Google has posted warnings and alerts targeting Microsoft Edge on several of its services' websites, including the Chrome Web Store add-on market, Google Drive, Gmail and the company's default search page, google.com.
It's not uncommon for Google to flag rival browsers with messages that recommend a user download Chrome to access the search company's services. In the past, while it was building its now-dominant position in the browser space, Google targeted Mozilla's Firefox and Microsoft's Internet Explorer (IE) with such pop-ups. At times, rival browser makers have also countered Google with similar you-should-really-switch-from-Chrome tactics.
All such efforts rely on detecting the browser user agent, a string embedded in the HTML header that identifies the browser, its specific version and the operating system under which the browser runs. (Some analytics companies, such as the California-based Net Applications, use browser user agents to divine which browsers or operating systems are most used to go online.)
In the latest campaign, Google marked the Chrome Web Store - the official outlet for all Chrome browser add-ons - with a "Google recommends switching to Chrome to use extensions securely" message when the site was accessed by Edge. (The Chromium-based Edge can install and use any of the add-ons, also called "extensions" by Google, hosted by the Web Store.)
It's unclear what Google means by the message, or how Chrome's use add-ons are any more secure than Edge.
Google slapped this 'recommendation' on the Chrome Web Store when Edge accessed the add-on market.
At other Google services' sites, including Google Drive, Google Docs, Gmail and the google.com search page, users of Edge see a different message. At Google Docs, for example, the pop-up reads, "To use Docs offline, upgrade to Chrome." Meanwhile, the google.com site displays a message that reads, "Switch to Chrome for Windows."
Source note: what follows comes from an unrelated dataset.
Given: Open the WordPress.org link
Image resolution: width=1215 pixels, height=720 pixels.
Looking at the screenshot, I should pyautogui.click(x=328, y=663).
(Although Edge on Windows 10 encountered all the above Google-contrived pop-ups, Edge on macOS only received the message on the Chrome Web Store site.)
Even the Google search site pitches Chrome at Chromium-based Edge users.
Google was explicitly targeting Edge with these messages. Two other browsers, Opera and Brave, also built from the same Chromium codebase as Edge - or Chrome, for that matter - did not show any recommendations or other messages when they were steered to the same sites: the Chrome Web Store, Google Drive, Google Docs, Gmail and google.com. (Like Edge, both Opera and Brave are able to install and use the add-ons in the Chrome Web Store.)
That Google took aim at Edge makes sense: In January, Edge accounted for 7% of all browser activity for the month, while Opera was pegged at just 1.4%. (Brave did not register on Net Applications' tally.) Of the Chrome rivals that also rely on Chromium, Edge is easily the biggest threat - and at that, really not all that big - to Google's control of the browser market.